▶ [ACTIVITY]:
With the material below, print exactly the lines between the line holding "Projects (695, 91)" and the line holding "Swarovski 6748 Edelweiss Pendant Aquamarine 18mm (534, 591)", inclusive. Add nothing else.

▶ [THE DATA]:
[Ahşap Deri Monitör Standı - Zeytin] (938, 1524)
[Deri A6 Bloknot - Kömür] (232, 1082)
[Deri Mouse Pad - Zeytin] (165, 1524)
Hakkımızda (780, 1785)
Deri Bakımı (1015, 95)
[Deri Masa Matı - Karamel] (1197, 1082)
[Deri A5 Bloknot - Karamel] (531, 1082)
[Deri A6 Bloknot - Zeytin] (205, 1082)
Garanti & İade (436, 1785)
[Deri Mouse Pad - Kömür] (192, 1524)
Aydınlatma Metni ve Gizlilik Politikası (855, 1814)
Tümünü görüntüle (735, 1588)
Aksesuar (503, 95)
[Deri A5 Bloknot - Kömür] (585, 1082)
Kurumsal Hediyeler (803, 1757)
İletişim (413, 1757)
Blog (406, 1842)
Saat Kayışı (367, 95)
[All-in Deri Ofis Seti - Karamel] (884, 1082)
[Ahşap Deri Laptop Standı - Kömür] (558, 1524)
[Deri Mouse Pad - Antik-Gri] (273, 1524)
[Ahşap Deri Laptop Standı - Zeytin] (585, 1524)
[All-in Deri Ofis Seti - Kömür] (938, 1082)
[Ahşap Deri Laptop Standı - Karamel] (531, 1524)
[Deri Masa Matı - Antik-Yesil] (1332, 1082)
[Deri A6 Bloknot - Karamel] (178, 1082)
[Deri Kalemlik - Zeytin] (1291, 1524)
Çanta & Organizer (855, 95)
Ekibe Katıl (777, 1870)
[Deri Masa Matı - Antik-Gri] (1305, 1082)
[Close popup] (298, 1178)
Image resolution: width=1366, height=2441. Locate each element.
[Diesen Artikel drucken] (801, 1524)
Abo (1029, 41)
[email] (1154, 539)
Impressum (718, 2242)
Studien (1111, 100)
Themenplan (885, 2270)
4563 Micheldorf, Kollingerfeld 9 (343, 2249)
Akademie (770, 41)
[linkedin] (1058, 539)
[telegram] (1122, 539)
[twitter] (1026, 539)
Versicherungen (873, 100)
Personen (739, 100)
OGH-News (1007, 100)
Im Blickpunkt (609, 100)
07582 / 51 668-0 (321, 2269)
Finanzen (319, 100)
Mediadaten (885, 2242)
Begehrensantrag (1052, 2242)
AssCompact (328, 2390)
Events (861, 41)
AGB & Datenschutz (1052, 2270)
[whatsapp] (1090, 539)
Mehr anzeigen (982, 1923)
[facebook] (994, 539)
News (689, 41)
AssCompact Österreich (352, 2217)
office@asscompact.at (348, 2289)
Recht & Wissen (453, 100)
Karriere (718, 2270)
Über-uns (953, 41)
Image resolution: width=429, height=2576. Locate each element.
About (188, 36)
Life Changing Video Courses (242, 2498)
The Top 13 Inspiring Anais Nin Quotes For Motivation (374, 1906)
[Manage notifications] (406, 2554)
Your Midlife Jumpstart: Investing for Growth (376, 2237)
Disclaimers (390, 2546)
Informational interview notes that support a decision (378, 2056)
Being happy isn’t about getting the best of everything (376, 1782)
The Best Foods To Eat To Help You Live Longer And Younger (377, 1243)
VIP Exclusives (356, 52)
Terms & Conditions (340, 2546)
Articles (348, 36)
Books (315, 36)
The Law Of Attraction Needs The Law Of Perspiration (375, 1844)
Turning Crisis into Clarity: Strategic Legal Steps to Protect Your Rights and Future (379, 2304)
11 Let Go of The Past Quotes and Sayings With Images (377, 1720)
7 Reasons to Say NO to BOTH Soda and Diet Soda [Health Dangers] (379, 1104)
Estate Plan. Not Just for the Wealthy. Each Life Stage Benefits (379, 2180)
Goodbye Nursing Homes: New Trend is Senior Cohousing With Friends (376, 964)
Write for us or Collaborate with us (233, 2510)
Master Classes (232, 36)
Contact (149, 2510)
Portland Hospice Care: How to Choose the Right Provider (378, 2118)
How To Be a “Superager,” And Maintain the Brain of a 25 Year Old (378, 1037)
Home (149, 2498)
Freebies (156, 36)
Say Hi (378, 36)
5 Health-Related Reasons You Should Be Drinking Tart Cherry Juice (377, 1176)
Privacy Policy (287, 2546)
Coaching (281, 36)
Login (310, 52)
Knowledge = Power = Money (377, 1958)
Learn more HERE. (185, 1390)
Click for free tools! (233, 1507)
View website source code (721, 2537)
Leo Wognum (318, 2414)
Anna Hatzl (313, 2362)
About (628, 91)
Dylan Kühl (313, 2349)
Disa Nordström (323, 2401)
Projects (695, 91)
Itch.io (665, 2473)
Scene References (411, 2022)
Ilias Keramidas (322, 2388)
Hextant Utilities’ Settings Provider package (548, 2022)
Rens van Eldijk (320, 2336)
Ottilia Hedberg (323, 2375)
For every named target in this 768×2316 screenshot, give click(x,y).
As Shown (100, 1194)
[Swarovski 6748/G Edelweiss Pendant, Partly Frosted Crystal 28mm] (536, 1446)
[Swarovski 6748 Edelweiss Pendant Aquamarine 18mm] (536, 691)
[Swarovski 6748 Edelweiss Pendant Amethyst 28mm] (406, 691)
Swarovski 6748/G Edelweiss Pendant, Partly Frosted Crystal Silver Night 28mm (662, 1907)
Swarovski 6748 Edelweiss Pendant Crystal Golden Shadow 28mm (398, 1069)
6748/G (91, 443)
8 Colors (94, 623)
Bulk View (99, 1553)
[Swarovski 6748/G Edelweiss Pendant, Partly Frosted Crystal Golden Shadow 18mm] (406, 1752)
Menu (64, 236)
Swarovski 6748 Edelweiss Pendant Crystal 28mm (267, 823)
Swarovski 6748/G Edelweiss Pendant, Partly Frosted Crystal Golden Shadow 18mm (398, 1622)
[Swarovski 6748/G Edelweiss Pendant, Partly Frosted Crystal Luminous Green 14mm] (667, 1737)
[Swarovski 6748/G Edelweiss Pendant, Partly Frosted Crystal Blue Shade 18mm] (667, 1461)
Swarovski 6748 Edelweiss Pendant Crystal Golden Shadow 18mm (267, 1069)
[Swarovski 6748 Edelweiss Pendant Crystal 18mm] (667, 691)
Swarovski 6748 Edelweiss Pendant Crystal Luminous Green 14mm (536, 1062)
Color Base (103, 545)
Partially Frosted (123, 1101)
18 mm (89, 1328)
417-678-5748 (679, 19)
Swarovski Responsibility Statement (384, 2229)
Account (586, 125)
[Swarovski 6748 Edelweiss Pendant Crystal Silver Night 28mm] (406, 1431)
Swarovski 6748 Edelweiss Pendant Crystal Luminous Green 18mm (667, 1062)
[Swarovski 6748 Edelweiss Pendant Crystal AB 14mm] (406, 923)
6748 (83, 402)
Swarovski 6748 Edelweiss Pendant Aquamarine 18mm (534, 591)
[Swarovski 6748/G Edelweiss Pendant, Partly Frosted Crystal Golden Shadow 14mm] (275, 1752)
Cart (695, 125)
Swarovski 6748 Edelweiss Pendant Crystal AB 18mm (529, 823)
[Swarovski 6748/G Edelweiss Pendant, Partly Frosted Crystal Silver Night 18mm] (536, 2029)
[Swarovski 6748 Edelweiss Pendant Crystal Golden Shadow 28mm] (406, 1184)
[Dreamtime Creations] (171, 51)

▶ [WRITTEN RESPONSE]:
Projects (695, 91)
Itch.io (665, 2473)
Scene References (411, 2022)
Ilias Keramidas (322, 2388)
Hextant Utilities’ Settings Provider package (548, 2022)
Rens van Eldijk (320, 2336)
Ottilia Hedberg (323, 2375)
For every named target in this 768×2316 screenshot, give click(x,y).
As Shown (100, 1194)
[Swarovski 6748/G Edelweiss Pendant, Partly Frosted Crystal 28mm] (536, 1446)
[Swarovski 6748 Edelweiss Pendant Aquamarine 18mm] (536, 691)
[Swarovski 6748 Edelweiss Pendant Amethyst 28mm] (406, 691)
Swarovski 6748/G Edelweiss Pendant, Partly Frosted Crystal Silver Night 28mm (662, 1907)
Swarovski 6748 Edelweiss Pendant Crystal Golden Shadow 28mm (398, 1069)
6748/G (91, 443)
8 Colors (94, 623)
Bulk View (99, 1553)
[Swarovski 6748/G Edelweiss Pendant, Partly Frosted Crystal Golden Shadow 18mm] (406, 1752)
Menu (64, 236)
Swarovski 6748 Edelweiss Pendant Crystal 28mm (267, 823)
Swarovski 6748/G Edelweiss Pendant, Partly Frosted Crystal Golden Shadow 18mm (398, 1622)
[Swarovski 6748/G Edelweiss Pendant, Partly Frosted Crystal Luminous Green 14mm] (667, 1737)
[Swarovski 6748/G Edelweiss Pendant, Partly Frosted Crystal Blue Shade 18mm] (667, 1461)
Swarovski 6748 Edelweiss Pendant Crystal Golden Shadow 18mm (267, 1069)
[Swarovski 6748 Edelweiss Pendant Crystal 18mm] (667, 691)
Swarovski 6748 Edelweiss Pendant Crystal Luminous Green 14mm (536, 1062)
Color Base (103, 545)
Partially Frosted (123, 1101)
18 mm (89, 1328)
417-678-5748 (679, 19)
Swarovski Responsibility Statement (384, 2229)
Account (586, 125)
[Swarovski 6748 Edelweiss Pendant Crystal Silver Night 28mm] (406, 1431)
Swarovski 6748 Edelweiss Pendant Crystal Luminous Green 18mm (667, 1062)
[Swarovski 6748 Edelweiss Pendant Crystal AB 14mm] (406, 923)
6748 (83, 402)
Swarovski 6748 Edelweiss Pendant Aquamarine 18mm (534, 591)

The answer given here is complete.